Write down the lines exactly as they appear, from the one that contains "621x506 pixels." through the final line of the records, so that both ends are kept and no pictures come along.

▶ **Data to process**:
↓

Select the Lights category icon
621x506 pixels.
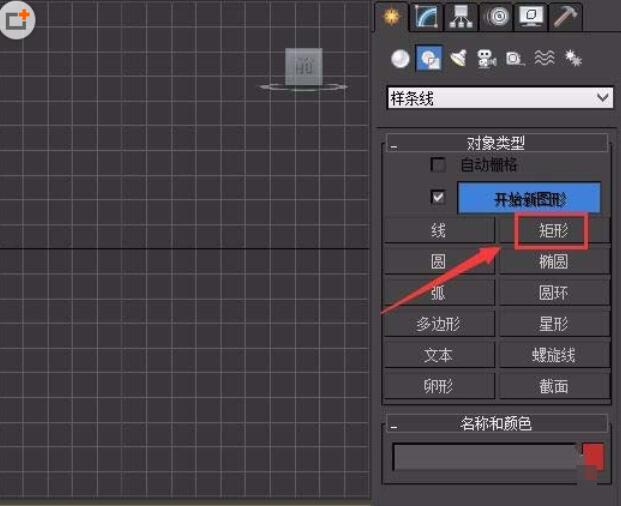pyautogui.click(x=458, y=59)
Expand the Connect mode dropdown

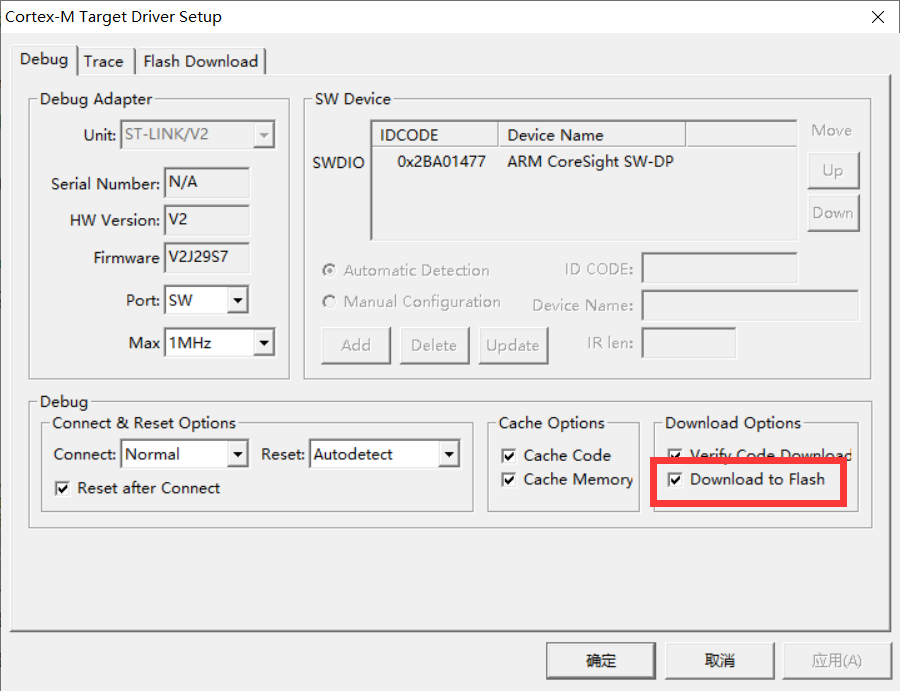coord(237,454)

↑

▶ **Reply to the task**:
621x506 pixels.
pyautogui.click(x=458, y=59)
Expand the Connect mode dropdown

coord(237,454)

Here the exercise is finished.